Headliner in the Fall 2004 Newsletter

Utah appeals nuclear waste rulingThe federal government has no business overruling state
laws blocking the transportation of spent nuclear fuel into Utah, the governor and attorney general said, especially when the laws haven't even had a chance to be applied.

For that reason and others, the state is asking the U.S. Supreme Court to review a lower court's decision on the
proposal to bring spent nuclear fuel to the Goshute reservation, Gov. Olene Walker and Attorney General Mark Shurtleff announced in a joint appearance at the Capitol.

Stopping a nuclear waste storage facility on the Skull Valley reservation 45 miles southwest of Salt Lake City is a states' rights issue, Walker said."My first priority is the safety of Utahns. I oppose high-level nuclear waste storage in Utah
and hope the waste never comes here," she said. "But history has taught us that a strong framework of federal and state law is needed."

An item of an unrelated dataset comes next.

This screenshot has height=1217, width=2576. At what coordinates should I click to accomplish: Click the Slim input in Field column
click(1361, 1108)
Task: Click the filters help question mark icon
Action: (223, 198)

The state is petitioning the high court to review a 10th U.S.
Circuit Court of Appeals ruling in August that said the state was wrong to pass laws in 1998 and 2001 intended to block the project because Congress already had decided it was the federal government, not the states, that is the authority on spent nuclear fuel.

The ruling upheld an earlier decision from U.S. District Judge
Tena Campbell, and was considered a major setback in the fight to stop a plan by a consortium of eight electric utilities, known as Private Fuel Storage, to ship their deadly nuclear power plant waste to Utah for open-air storage until it could be taken to a permanent repository at Yucca Mountain, Nev.
The petition to the Supreme Court questions whether it was
proper for the 10th Circuit to issue what Utah Assistant Attorney General Denise Chancellor called "an advisory position."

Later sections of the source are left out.